A factor divides the number exactly; a multiple is obtained by multiplying the number by a whole number.
Write the prime factorisation of 60.
60 = 2 × 2 × 3 × 5.
Long answer
Explain how to find the HCF and LCM of 12 and 18 by prime factorisation.
Write each as primes: 12 = 2×2×3 and 18 = 2×3×3. For the HCF, take the common prime factors with the lowest powers: one 2 and one 3, giving HCF = 6. For the LCM, take all prime factors with the highest powers: 2×2 from 12 and 3×3 from 18, giving LCM = 2×2×3×3 = 36. Check: HCF × LCM = 6 × 36 = 216 = 12 × 18.
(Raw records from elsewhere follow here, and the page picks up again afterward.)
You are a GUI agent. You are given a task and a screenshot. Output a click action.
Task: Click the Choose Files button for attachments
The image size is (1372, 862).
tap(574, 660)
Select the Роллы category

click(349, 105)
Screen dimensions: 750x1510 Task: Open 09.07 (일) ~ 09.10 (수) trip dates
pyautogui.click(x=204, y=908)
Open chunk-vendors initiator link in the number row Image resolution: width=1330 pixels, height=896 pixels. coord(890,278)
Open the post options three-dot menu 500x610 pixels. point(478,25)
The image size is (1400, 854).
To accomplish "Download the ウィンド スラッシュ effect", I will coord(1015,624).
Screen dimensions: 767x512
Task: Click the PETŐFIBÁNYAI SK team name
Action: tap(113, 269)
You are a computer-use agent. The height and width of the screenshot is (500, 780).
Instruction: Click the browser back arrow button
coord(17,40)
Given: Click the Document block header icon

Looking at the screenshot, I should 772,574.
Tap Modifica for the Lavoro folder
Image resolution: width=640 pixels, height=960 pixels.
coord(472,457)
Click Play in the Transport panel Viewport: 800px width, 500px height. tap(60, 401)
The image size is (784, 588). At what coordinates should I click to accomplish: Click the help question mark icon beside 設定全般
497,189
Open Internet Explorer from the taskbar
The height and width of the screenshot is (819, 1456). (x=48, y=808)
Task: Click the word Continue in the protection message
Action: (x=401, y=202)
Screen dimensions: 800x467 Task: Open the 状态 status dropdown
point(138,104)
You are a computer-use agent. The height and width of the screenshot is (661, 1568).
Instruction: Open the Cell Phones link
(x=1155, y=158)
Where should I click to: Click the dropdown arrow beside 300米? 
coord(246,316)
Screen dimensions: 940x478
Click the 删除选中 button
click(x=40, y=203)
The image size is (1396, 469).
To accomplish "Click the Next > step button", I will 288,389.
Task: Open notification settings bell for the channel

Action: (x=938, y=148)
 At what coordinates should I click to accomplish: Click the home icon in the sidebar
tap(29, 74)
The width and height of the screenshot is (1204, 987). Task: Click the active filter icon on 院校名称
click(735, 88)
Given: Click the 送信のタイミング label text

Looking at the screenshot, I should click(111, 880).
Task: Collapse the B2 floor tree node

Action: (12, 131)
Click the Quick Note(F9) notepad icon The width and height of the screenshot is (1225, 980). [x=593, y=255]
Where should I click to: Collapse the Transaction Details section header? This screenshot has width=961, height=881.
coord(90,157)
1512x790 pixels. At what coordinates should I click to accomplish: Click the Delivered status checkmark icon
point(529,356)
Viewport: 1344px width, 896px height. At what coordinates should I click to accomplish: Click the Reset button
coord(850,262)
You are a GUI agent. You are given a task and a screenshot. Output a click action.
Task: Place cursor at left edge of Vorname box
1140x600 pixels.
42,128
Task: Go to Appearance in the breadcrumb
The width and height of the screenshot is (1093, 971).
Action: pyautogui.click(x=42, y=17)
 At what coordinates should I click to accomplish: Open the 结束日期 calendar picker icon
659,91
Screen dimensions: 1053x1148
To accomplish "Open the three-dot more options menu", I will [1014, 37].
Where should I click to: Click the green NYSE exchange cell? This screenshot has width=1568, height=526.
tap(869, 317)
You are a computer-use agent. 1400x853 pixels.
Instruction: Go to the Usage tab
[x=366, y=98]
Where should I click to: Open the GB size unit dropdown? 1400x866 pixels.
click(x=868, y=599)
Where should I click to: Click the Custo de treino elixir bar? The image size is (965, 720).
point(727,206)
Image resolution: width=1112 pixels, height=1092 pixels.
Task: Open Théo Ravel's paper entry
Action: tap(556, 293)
List the divisibility rules for 2, 3, 4, 5, 9 and 10 with an example each.
Divisible by 2 if it ends in an even digit (e.g. 48). By 5 if it ends in 0 or 5 (e.g. 65). By 10 if it ends in 0 (e.g. 120). By 3 if the digit sum is divisible by 3 (e.g. 51, since 5+1=6). By 9 if the digit sum is divisible by 9 (e.g. 153, since 1+5+3=9). By 4 if the last two digits form a multiple of 4 (e.g. 316, since 16 is divisible by 4).
HOTS (Higher Order Thinking)
A number is divisible by both 2 and 3. What other number must divide it, and why?
It must be divisible by 6, because 6 = 2 × 3 and the number contains both factors.
Why does every composite number have at least one prime factor?
A composite number can be broken into smaller factors repeatedly; this process stops at primes, so the original number is built from prime factors.
Quick revision
Revision notes
- Factor divides exactly; multiple is the number times a whole number.
- Prime: two factors; composite: more than two; 1 is neither.
- Divisibility: 2 (even), 5 (0/5), 10 (0), 3 & 9 (digit sum), 4 (last two digits).
- HCF = largest common factor, LCM = smallest common multiple; HCF × LCM = product.
Key takeaways
- Divisibility rules speed up finding factors.
- Prime factorisation underlies HCF and LCM.
- 2 is the only even prime; 1 is neither prime nor composite.
Frequently asked questions
Is 1 a prime number?
No — it has only one factor, so it is neither prime nor composite.
How do I quickly test divisibility by 3?
Add the digits; if the sum is divisible by 3, so is the number.
What is the relation between HCF and LCM?
For two numbers, HCF × LCM equals the product of the numbers.